Suspiria were an English darkwave/gothic rock band. Formed in 1993, the line-up consisted of Matthew Carl Lucian and Mark Tansley.

History 
Formed by Matthew Carl Lucian (vocals) and Mark Tansley (guitars/programming), Suspiria marked a decisive break in the UK goth music scene from the Sisters of Mercy-influenced guitar rock that had dominated the scene. Drawing on late 1970s techno experimentalists such as Cabaret Voltaire and The Human League, and the early 1980s synthesizer sound of artists such as Depeche Mode and Alphaville, Suspiria fused crisp electronics with heavily effected guitars to produce a much more dancefloor-orientated sonic backdrop to the melodramatic vocal stylings of frontman Lucian.

The 1994 release of the debut Tragedy E.P. on the Nottingham label, Nightbreed Recordings, led to widespread international club and radioplay and established Suspiria as one of the most sought after bands in the underground goth scene. This was followed up with the 1995 album, The Great and Secret Show, which featured a number of tracks that would become major club hits, including "Night Time" and a haunting cover of Depeche Mode's "Behind the Wheel".

Suspiria had by this point become one of the leading underground UK goth bands with a series of captivating live performances in the UK and in Europe, and a clever promotional campaign based on the sale of a wide selection of affordable T-shirt designs further broadening their audience base during 1995 and 1996.

Without question the high point for the band, and in many respects for the UK goth scene in the 1990s, was the second full-length album, Drama. Recorded over the period of nearly a year and at what was then considered great cost for an underground artist, Drama was released in 1997 to widespread acclaim.

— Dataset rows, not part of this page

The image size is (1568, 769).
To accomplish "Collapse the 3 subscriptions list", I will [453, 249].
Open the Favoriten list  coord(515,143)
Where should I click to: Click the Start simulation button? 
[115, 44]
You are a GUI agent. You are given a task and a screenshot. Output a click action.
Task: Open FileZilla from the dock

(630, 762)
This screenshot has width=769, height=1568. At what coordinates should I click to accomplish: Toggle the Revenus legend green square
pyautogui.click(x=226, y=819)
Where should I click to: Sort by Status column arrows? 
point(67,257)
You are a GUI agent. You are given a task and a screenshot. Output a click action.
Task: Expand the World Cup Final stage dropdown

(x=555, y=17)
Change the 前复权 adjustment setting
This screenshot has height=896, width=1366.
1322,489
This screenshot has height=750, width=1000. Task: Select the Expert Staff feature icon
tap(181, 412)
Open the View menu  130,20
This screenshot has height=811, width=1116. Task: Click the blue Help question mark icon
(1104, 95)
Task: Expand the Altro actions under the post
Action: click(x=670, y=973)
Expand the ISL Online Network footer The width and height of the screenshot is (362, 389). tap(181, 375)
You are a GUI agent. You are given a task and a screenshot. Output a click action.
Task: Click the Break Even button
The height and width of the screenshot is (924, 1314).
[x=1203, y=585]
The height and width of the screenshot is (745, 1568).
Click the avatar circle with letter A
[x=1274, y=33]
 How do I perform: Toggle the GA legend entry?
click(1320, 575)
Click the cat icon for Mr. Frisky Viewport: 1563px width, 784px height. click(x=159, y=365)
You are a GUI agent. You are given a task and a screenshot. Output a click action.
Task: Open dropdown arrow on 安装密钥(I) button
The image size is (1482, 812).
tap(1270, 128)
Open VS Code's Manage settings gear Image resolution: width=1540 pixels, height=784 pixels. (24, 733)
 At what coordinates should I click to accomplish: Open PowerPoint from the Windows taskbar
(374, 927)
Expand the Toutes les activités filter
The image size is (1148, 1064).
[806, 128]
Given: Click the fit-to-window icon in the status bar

A number of live festival performances and compilation appearances supported Drama, which went on to become the single biggest selling album in Nightbreed's history. The success of the band in Europe finally began to filter through to the United States, where the guitar rock sound had persisted much longer. Leading US goth label Cleopatra Records released a re-mastered combination of the Tragedy E.P. and The Great and Secret Show in 1997 entitled Primitive Attentions, followed in 1998 with the Dancefloor Tragedy: The Best of Suspiria.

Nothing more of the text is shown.